Healthcare Improvement Scotland is working with organisations across health and social care to make sure that what matters to people is at the heart of how health and care services are designed, delivered and improved. The areas of work are being focused on are:
- 'What matters to you?' day: this takes place on 6 June and aims to encourage and support more meaningful conversations between people who provide health and social care and the people, families and carers who receive health and social care. Further information can be found whatmatterstoyou.scot
- Improving care experience through feedback: working with health and care organisations on new ways to improve services using feedback from people on their experiences of care. This will help understand what is working well and what good practice can be shared across Scotland. Approaches have involved include the development, testing and spread of a care experience improvement model, and testing of Experience-Based Co-Design.
- Supporting person-centred programme design and sharing of best practice: working with national improvement programmes for health and care to ensure they have a person-centred programme design and to support, highlight and share improvement work that is ‘person-centred’ as well as ‘safe and effective’.

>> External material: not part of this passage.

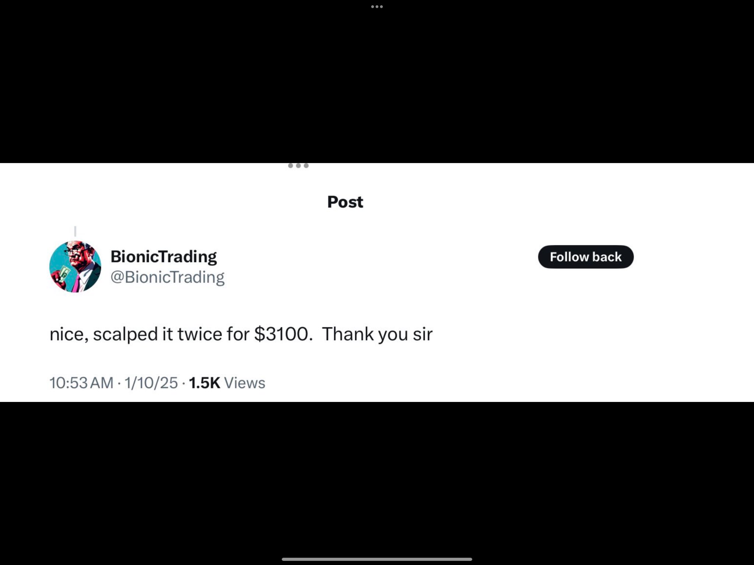The height and width of the screenshot is (565, 754).
Task: Tap the Post header title
Action: (x=345, y=202)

- Connecting people and good practice: connecting health and care staff across Scotland and members of the public with person-centred care initiatives that are transforming and innovating how health and care is provided. This will support people involved in the delivery of health and care services to find great examples of person-centred care that they can use where they work and to spread improvements more widely.
- In partnership with NHS Education for Scotland, we are providing a cohort for the Point of Care’s training course Foundations in Care Experience in February and March 2019. The course has been developed for people working in roles responsible for improving care experience. This course will be of particular interest to, but not limited to, person-centred care leads, care experience leads, complaints and feedback leads and service or quality improvement leads in health and social care organisations. Details of the application process will be circulated via Chief Officers and Nurse Directors. For more information, please get in touch.
The overall approach of the person-centred health and care programme is to listen to the care experiences of people who use health and care services and act on their feedback in order to improve care and support services.